In its conference of December 1, 2017, the court will consider petitions involving issues such as whether orders denying state-action immunity to public entities are immediately appealable under the collateral-order doctrine; whether Pena-Rodriguez v. Colorado created a new constitutional claim; and whether Richardson v. United States precludes a double jeopardy appeal based on evidentiary insufficiency when the jury returns a guilty verdict that is set aside for a new trial.

16-9304

Issue: Whether, when the Alabama Supreme Court failed to apply the reasoning and analysis mandated by the Supreme Court’s decision in Foster v. Chatman, the U.S. Supreme Court should intervene to enforce its precedents following Batson v. Kentucky, which prohibit discrimination in jury selection on the basis of race or gender.

17-368

Issue: Whether orders denying state-action immunity to public entities are immediately appealable under the collateral-order doctrine.

17-5165

Issue: Whether Richardson v.

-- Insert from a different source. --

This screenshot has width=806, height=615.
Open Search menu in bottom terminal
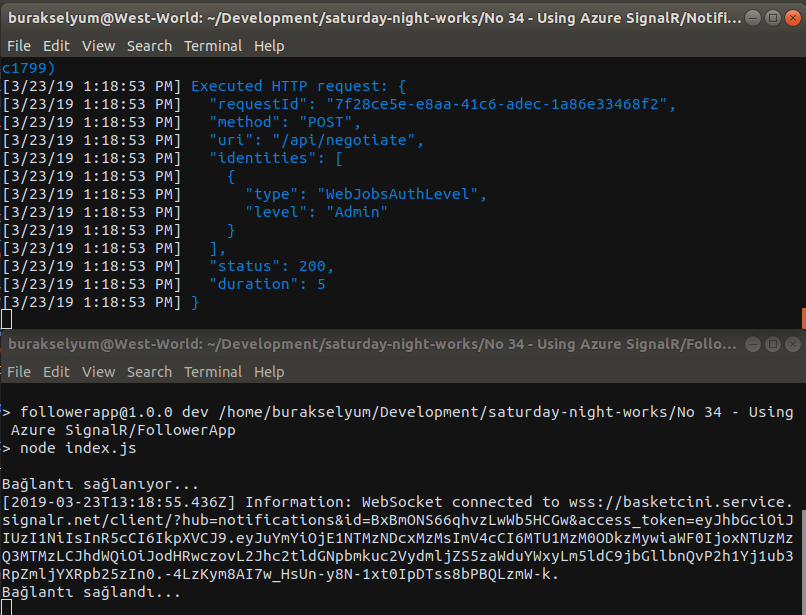click(x=149, y=372)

United States precludes a double jeopardy appeal based on evidentiary insufficiency when the jury returns a guilty verdict that is set aside for a new trial.

16-9604

Issue: Whether Missouri’s second-degree burglary statute is divisible into two offenses with separate elements for the purpose of analyzing whether a conviction under that statute qualifies as a conviction for a “violent felony” as defined in the Armed Career Criminal Act of 1984, 18 U.S.C. § 924(e)(2)(B)(ii).

17-6075

Issues: (1) Whether reasonable jurists could disagree with the district court’s rejection of the petitioner’s Rule 60(b) motion, and, accordingly, whether the U.S. Court of Appeals for the 11th Circuit erred in denying a certificate of appealability; (2) whether, given the petitioner’s credible evidence that a juror voted for the death penalty because the petitioner is a “nigger,” the lower court erred in ruling that he failed to make “a substantial showing of the of the denial of a constitutional right” under 28 U.S.C. § 2253(c)(2); and (3) whether Pena-Rodriguez v. Colorado created a new constitutional claim, and, if not, whether the lower courts erred in denying the petitioner’s motion for relief from judgment under Rule 60(b)(6).